街を歩く, 旅をする

狸小路 ウエストサイド

札幌の中心地にある狸小路は東西1kmほど伸びる昔ながらの商店街だ。時代に応じてテナントが変わり、街の顔も変わる。1丁目から10丁目まで伸びているが、通常の商店街としては6丁目までがギリギリで、7丁目からはだいぶアンダーグラウンド、サブカル的な気配の店が増える。それ故に夜遊びするなら7丁目だと思う。狸小路からはみ出して、周辺にも個性的な店が散らばっているので、気に入った店を見つける楽しみがある。
その7丁目で見つけたのが、本屋なのかカフェなのかよくわからない店だった。今回は時間がないので店頭を見るだけだったが、次回は是非店内に突入してみたい。東京都内に最近出現した有料図書館みたいなものではないかと推測している。ネットで調べれば「どんな店」なのかはわかるのだろうけれど、やはりこういう怪しい店は自分で行って試してみたい。

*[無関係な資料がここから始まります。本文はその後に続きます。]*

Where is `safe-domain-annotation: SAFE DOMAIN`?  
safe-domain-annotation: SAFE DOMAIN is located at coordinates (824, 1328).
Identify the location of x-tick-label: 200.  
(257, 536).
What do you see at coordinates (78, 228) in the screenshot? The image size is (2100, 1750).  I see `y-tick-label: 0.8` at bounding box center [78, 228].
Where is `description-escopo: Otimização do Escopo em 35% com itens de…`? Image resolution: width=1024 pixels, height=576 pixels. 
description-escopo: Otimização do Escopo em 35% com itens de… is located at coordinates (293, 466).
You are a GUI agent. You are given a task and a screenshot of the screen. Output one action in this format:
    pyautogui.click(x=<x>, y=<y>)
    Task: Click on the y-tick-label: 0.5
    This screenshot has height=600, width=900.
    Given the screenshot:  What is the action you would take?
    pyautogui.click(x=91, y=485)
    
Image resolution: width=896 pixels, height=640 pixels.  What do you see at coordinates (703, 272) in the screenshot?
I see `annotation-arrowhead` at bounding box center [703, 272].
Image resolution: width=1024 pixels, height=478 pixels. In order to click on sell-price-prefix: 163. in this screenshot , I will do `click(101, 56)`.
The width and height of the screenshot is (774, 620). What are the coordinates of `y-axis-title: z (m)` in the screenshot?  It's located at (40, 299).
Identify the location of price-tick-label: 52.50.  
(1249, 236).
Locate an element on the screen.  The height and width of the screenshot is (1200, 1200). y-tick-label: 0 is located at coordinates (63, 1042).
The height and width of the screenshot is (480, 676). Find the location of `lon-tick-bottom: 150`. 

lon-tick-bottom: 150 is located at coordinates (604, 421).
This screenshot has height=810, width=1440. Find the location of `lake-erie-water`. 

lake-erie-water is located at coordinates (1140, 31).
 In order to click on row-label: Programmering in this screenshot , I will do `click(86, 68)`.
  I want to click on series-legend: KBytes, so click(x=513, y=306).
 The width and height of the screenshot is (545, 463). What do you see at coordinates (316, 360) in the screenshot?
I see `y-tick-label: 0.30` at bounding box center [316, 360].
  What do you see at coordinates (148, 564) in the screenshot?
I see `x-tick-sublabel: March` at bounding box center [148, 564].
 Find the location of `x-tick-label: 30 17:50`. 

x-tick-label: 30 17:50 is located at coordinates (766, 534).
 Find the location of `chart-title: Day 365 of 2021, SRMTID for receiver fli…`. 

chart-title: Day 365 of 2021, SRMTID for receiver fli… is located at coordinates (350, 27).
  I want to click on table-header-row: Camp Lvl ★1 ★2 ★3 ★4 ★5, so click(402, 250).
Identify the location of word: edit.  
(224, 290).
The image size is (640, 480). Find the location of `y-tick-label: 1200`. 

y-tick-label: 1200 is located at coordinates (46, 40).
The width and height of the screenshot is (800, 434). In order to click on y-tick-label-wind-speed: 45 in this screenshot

看板のおしゃれさが大事だなあ、と思わせるデザインだった。しかし、最近はこういう日本語なしのアルファベットだけという看板が増えたなと感じる。ただ、逆に〇〇食堂とか〇〇屋とか、むかしながらのストレートな店名も新店には多いので、現代的な言語感覚みたいなものは許容度が広いのだと思う。

コロナで止まっていた夏のお祭りも今年はあちこちで再開しているようだが、狸小路の狸祭りも今年はほぼ全開で盛り上がるみたいだった。昼から店頭に屋台を出してビールの販売、つまみの販売などが始まっていた。賑やかな街は楽しい。

ビルが撤去された跡地に臨時のステージが出来上がっていた。ドラムセットだけ置かれていたが、夕方からはライブが始まるらしい。ステージ前のテーブルは審査員席みたいだが、なんだかおかしな光景だ。

7丁目の端っこにあるラーメン屋で遅い昼飯にした。カウンターだけの狭い店だが、昼時はいつでも満員だ。おまけに、この店は女子率が高く、ラーメン好きの体格の良いおっさんと細身の若い女性が並んでいる光景は、これもまたシュールなものだ。入り口から中を除いて空き席があるかを確かめる。店内がかなり暗いので、一心不乱にラーメンを啜っている男女の姿が、何やら宗教的儀式のようにも見えてくる。

この店のラーメンは、数ある札幌のラーメンの中でも、相当にユニークな部類に入るだろう。スープに混じっている香草の香りが微妙にエスニック感を出すのだが、ベースは魚介出汁だ。長ネギの代わりに玉ねぎが入っている。海苔は歯ごたえがガツンとある岩海苔で、麺はもちッとした細めだ。
なんというか、パーツのひとつひとつが札幌標準からはみ出している。ところが、ラーメンとしての完成度は高い、不思議な味わいで、これもまた狸小路7丁目にふさわしい独自性だろう。
3回食べたら旨さがわかる、というタイプのラーメンだ。カルト系とでもいうべきだろうか。もうしばらく通って様子を見なければと思っている。東京でもあまり見かけない尖ったスタイルなのだが、そこが良い。観光客向けではない狸小路のお話であります。